To which Independent Tertiary Education Council Australia responds that it would help if training providers had been involved in the creation of the clusters and “there is little guidance” on how qualifications will be changed to meet industry needs.

“The professionals working in the vocational education and training each day system have, through their lived experience in delivering quality training, identified the opportunities to improve both the qualifications development process and the content of the qualifications themselves,” ITECA suggests.

Overdue on ANU

Learned readers lament the Australian National Audit Office’s governance review of ANU is late

The ANAO promised it for October but alas, that did not happen.
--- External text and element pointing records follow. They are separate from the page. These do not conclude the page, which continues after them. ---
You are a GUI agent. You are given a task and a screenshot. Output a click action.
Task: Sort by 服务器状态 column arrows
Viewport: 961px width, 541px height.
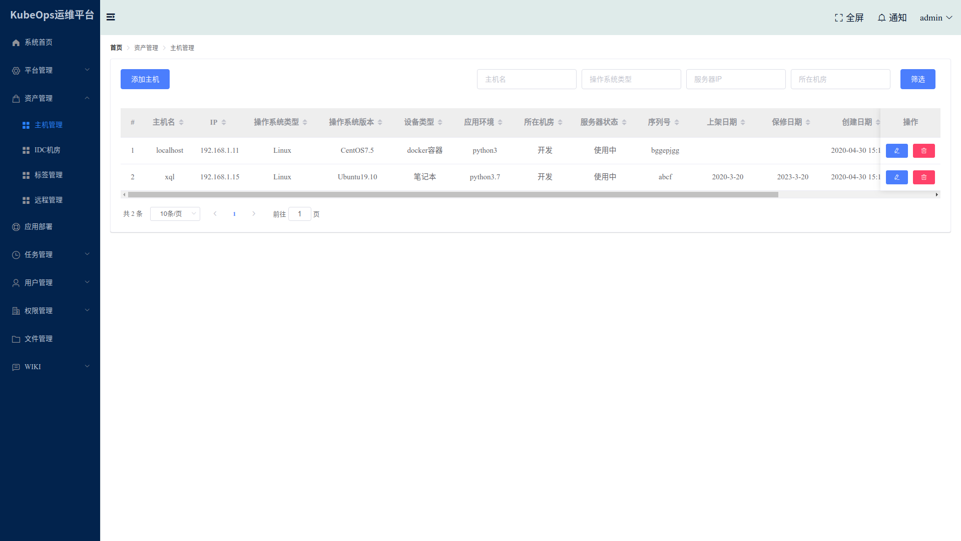(x=624, y=122)
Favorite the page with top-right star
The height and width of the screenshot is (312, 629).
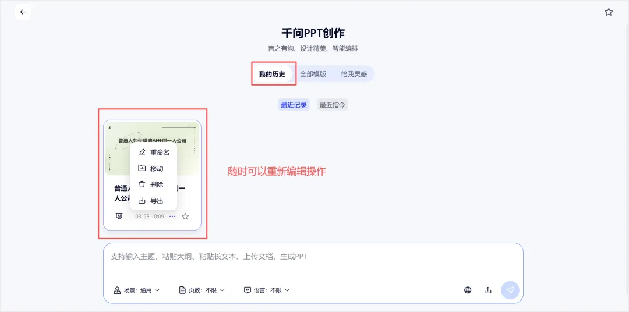[609, 12]
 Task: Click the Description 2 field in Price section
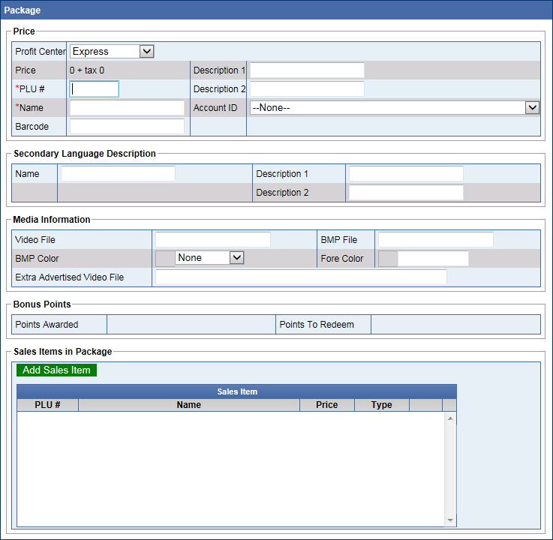click(307, 89)
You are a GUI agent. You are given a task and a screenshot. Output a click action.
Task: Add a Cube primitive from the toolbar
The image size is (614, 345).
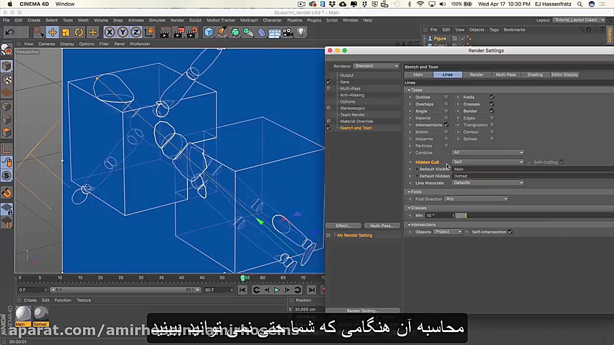[x=208, y=32]
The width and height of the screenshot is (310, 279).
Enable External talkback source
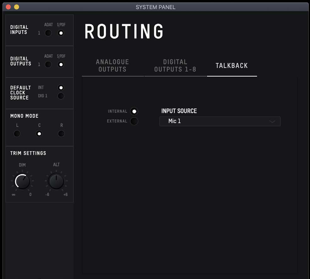(x=134, y=121)
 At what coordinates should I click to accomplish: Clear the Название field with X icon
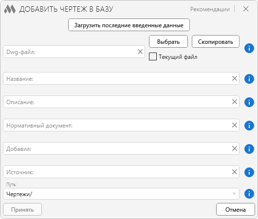click(x=235, y=78)
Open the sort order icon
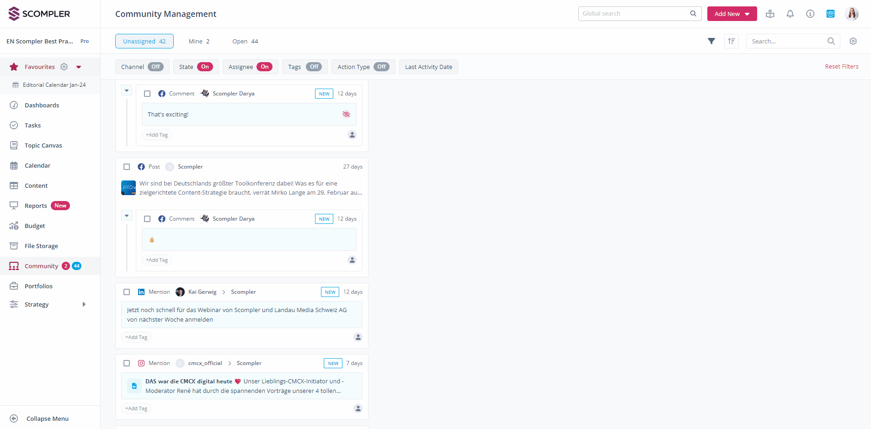 tap(732, 41)
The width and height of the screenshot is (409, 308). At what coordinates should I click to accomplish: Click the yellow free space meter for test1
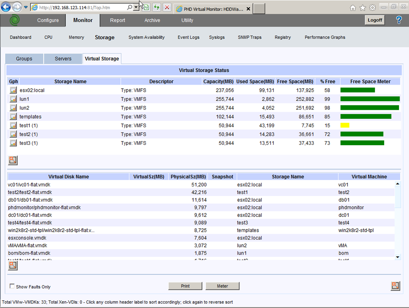(345, 126)
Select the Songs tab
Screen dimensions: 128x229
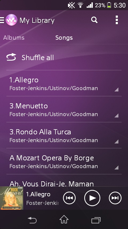64,38
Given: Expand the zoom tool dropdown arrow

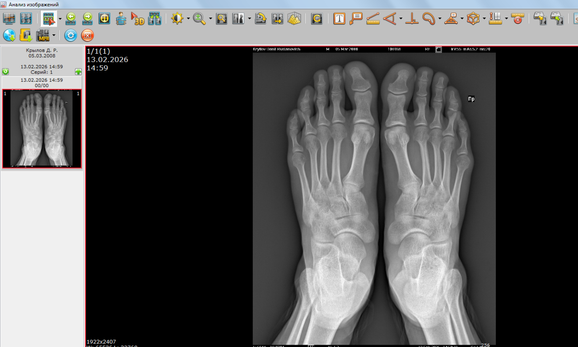Looking at the screenshot, I should coord(210,19).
Federal parliament still has two sitting weeks, at the end of the month, so unless the ANAO is running really late, or there is a press of parliamentary business, the audit should be tabled yet.

 

Uni Wollongong draws on Indigenous learning

by CLAIRE FIELD

At a time when many of us in the tertiary education sector are thinking about cutting-edge new technologies in teaching and learning – the University of Wollongong’s  Jindaola Programme does the opposite

It draws on tens of thousands of years of learning and teaches educators about Aboriginal perspectives and knowledges and how they can be incorporated into curriculum right across the university.

As Jade Kennedy, Academic Director and senior lecturer in Indigenous Knowledges, explained to me, one of the reasons for Jindaola’s success is it does not start from a deficit view of Aboriginal and Torres Strait Islander people. It does not try to assimilate Indigenous people into the university.

Jindaola draws on the knowledge-based economy that underpinned Aboriginal culture before contact.

Inspired in part by a push from Universities Australia for more Indigenous content in university curriculum, Jade and his team worked with elders in the local community to create Jindaola.

The programme takes academics on a journey to understand the knowledge of local elders, to think about how this knowledge can change both what they teach and how they teach, to co-create content, and to learn to sit “uncomfortably comfortable”.

Jindaola values Indigenous knowledge and creates a welcoming space for Aboriginal students at the university. It has also proven to be highly beneficial to non-Indigenous students.

As Jade explained, “you’ve got non Aboriginal people, creating safe spaces for Aboriginal people to speak authentically about their lived experiences and the knowledges they learned, growing up in this history and this complexity. Just being validated, being respected for the ways in which they understand the world and finding a contribution that they can make to the learning of each other, this is a beautiful thing to witness.”

The University of Wollongong deserves real credit for encouraging this initiative. And while Jindaola is located in ancient knowledges – it has proven highly resilient to an on-line shift during COVID as well.

Claire Field speaks with Jade Kennedy on the latest episode of the ‘What now? What Next?’ podcast. Listen online or in your favourite podcast feed

 

Appointments, achievements

Jacquie Bowden is to join Flinders U as director of the National Centre for Education and Training on Addiction. She moves from the South Australian Health and Medical Research Institute.

Erik Lithander starts at Uni Auckland as DVC Strategic Engagement, moving from Uni Bristol. “What, the Erik Lithander who was PVC International at ANU in the time of Ian “the gent” Young?” you ask. That’s the one.

At Australian Catholic U, Phil Parker is appointed dean for Graduate Research. He steps up from deputy director of the Institute of Positive Psychology and Education.